Ciemność jest twoim przyjacielem.

Zafira ukrywa się pod kapturem własnego płaszcza i stara się, aby jej tożsamość nie wyszła na jaw. Dziewczyna jest Łowcą, który zapewnia wyżywienie mieszkańcom pobliskich miasteczek. Niestety, jedyne pożywienie znajduje się w przeklętym lesie o nazwie Arz. Pewnego dnia Zafira otrzymuje szansę na zmianę sytuacji i przywrócenie magii. Wiąże się to jednak z poświęceniem wszystkiego, co jest dla niej najdroższe. Dziewczyna akceptuje wyzwanie, lecz nie wie, iż podobne zadanie otrzymał Nasir, Książę Śmierci, który jest znany z zawodu asasyna i doprowadzania każdej misji do końca. Czy Zafira przywróci świetność swojej krainie, zanim padnie celem niebezpiecznego mężczyzny?

Zachęcający opis, cudowna okładka. Tak właśnie zmylił mnie debiut Hafsah Faizal. Łowcy płomienia obiecywali pełną magii, niebezpieczeństwa i poświęcenia lekturę. Postanowiłam zakosztować na własnej skórze tej emocjonalnej wędrówki. Niestety, moja przygoda nie zakończyła się tak, jak tego oczekiwałam...

Hafsah Faizal posługuje się lekkim językiem, lecz brakuje mu głębi. Szczegółowe opisy czy infantylne dialogi sprawiały, iż można było jedynie przewrócić oczami. Autorka czerpała inspirację z folkloru arabskiego i widać to wyraźnie w niektórych elementach, lecz klimat utworu z każdą stroną blednie, gdyż Hafsah Faizal sięga po typowe dla gatunku przewidywalne schematy. Akcja utworu jest bardzo wolna i rozdziały nie prezentują żadnych zaskakujących zwrotów akcji. Zakończenie pozostawia wiele możliwości fabularnych - czytelnik nie może tak naprawdę przewidzieć kierunku, w którym rozwinie tę opowieść autorka powieści.

Fabuła jest pełna schematów i właściwie nie przedstawia uniwersalnej historii. Z pewnością autorka zaintrygowała mnie motywem przeklętego lasu oraz roli kobiety w świecie zdominowanym przez mężczyzn, lecz porzuca szybko te wątki na rzecz innych.
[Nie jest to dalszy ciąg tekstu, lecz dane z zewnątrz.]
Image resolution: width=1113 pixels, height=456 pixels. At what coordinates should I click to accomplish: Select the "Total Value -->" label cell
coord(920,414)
Wielokrotne obiecywane niebezpieczeństwo nie pojawia się do samego końca, a groźny asasyn jest tak naprawdę aroganckim i infantylnym księciem. Historia szybko podąża w przewidywalnym kierunku i nie ukazuje interesujących zwrotów akcji. Relacja miłosna nie została wprowadzona etapami, a pojawiła się bez żadnych zapowiedzi.

Mam wrażenie, że Hafsah Faizal nie wykorzystała w pełni potencjału wykreowanych postaci. Zafira nie była stała w swoich decyzjach i przekonaniach - potrafiła zmienić zdanie w każdym rozdziale. Dziewczyna starała się zapomnieć o przeszłości i zapewnić najbliższym szczęście. W zupełnie innej sytuacji znajduje się Nasir. Książę posłusznie wypełnia życzenia ojca, który nie okazuje mu miłości i wsparcia. Jego również dręczą demony przeszłości, co upodabnia go do Zafiry.

Łowcy płomienia to pełna schematów i przewidywalnych zwrotów akcji opowieść o poszukiwaniu własnej drogi w świecie pełnym stereotypów, obłudy i okrucieństwa. Hafsah Faizal stara się ukazać czytelnikowi niełatwą wędrówkę bohaterów w głąb przeklętego lasu i własnej duszy. Historia Zafiry i Nasira dopiero się rozpoczęła. Czy uda im się ocalić Arawiyę przed zgubą?

Ocena: 4/10


Łowców płomienia otrzymałam od Księgarni Tania Książka. Bardzo dziękuję!